Desarrollo de competencias matemáticas en la escuela
Todos los niños uruguayos saben perfectamente quién es Luis Suárez. Muy pocos entienden, sin embargo, qué quiere decir que su promedio de anotaciones en lo que va de esta temporada en la liga inglesa es de 0,71 goles por partido. Ello es así porque la mayoría de los niños en Uruguay salen de la escuela sin haber entendido el concepto mismo de promedio, entre otras competencias matemáticas elementales de las que también carecen, y que deberían haber desarrollado en sus años de formación inicial y primaria.
El caso del promedio es sólo uno de muchos ejemplos posibles. Los escolares uruguayos tampoco entienden lo que es una fracción. Hacen operaciones (sumas, restas, multiplicaciones y divisiones) con dificultad. Y con muchísima dificultad si se trata de operaciones combinadas sin paréntesis. También tienen grandes limitaciones para resolver problemas prácticos que suponen el uso de varias operaciones. No terminan de comprender los conceptos de área y perímetro. Tampoco terminan de comprender qué son los números decimales y frecuentemente se equivocan al ordenarlos en la recta numérica y al hacer cálculos con ellos. Tienen escasa o nula capacidad para hacer cálculos mentales rápidos y aproximados que permitan descartar soluciones absurdas a un problema dado. No tienen por costumbre comprobar los resultados y tienden a responder con automatismos ante las diferentes situaciones didácticas que se les presentan.

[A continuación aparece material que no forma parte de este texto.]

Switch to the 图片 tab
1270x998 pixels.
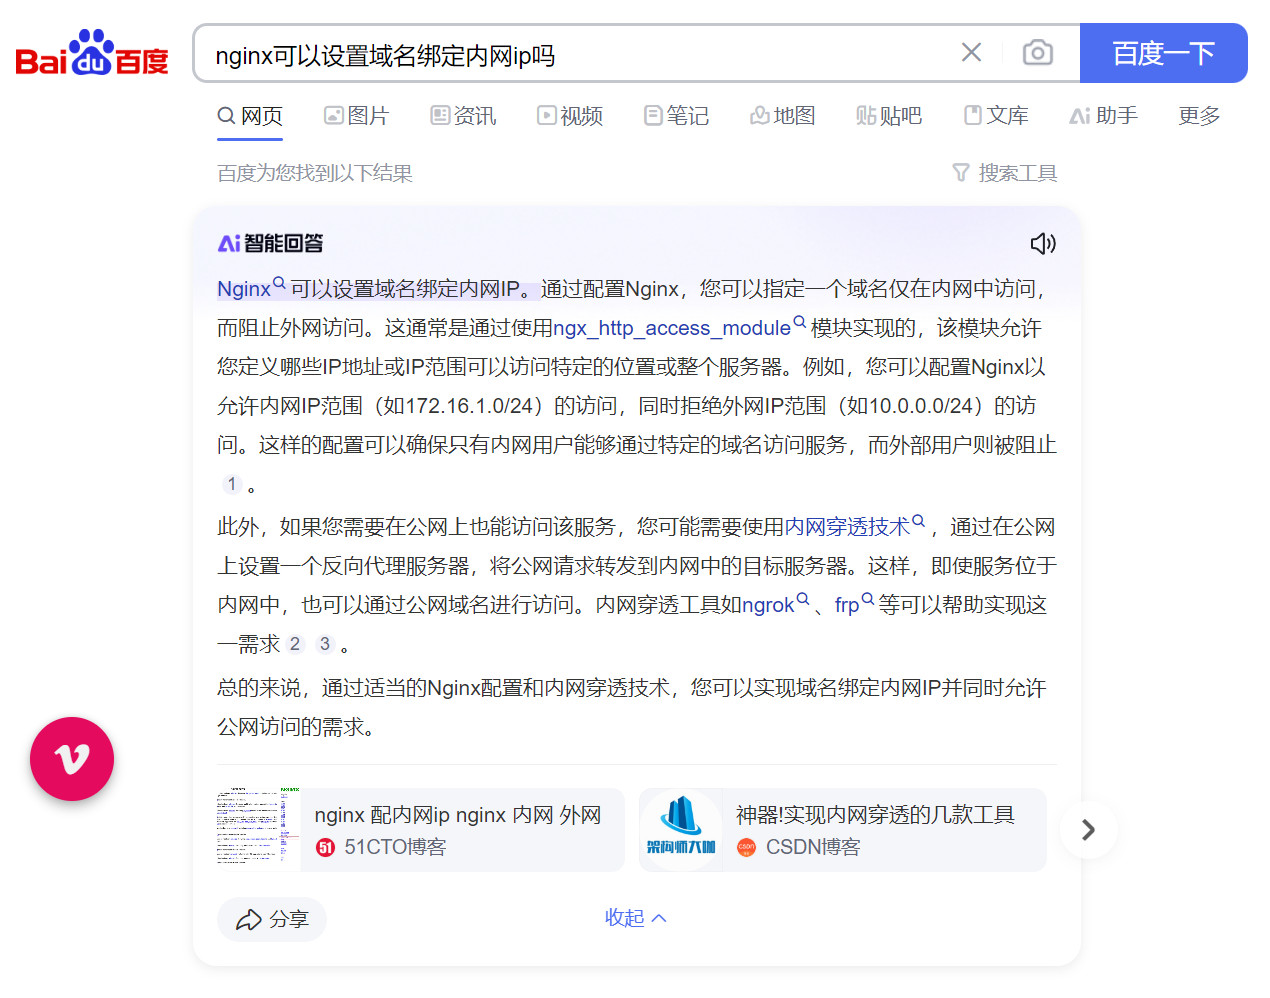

Se sabe (o se da por descontado en el debate público) que los niños uruguayos aprenden menos de lo que deberían en la escuela, o si se prefiere decirlo así, que desarrollan menos capacidades de las que deberían desarrollar en su pasaje por la enseñanza inicial y primaria. El problema es que rara vez se habla de esas capacidades que no desarrollan: rara vez se habla de sus carencias concretas de aprendizaje. ¿Qué es en concreto lo que los niños uruguayos no aprenden? ¿Qué es lo que no saben hacer? En particular: ¿qué es lo que no aprenden de matemática?
Hace ya un buen tiempo que los problemas de la educación en Uruguay ocupan un lugar de importancia en el debate público. Ese debate sin embargo, como casi todos los debates públicos en el país, se conduce por lo regular a los gritos y sin mayor alusión a la evidencia empírica disponible.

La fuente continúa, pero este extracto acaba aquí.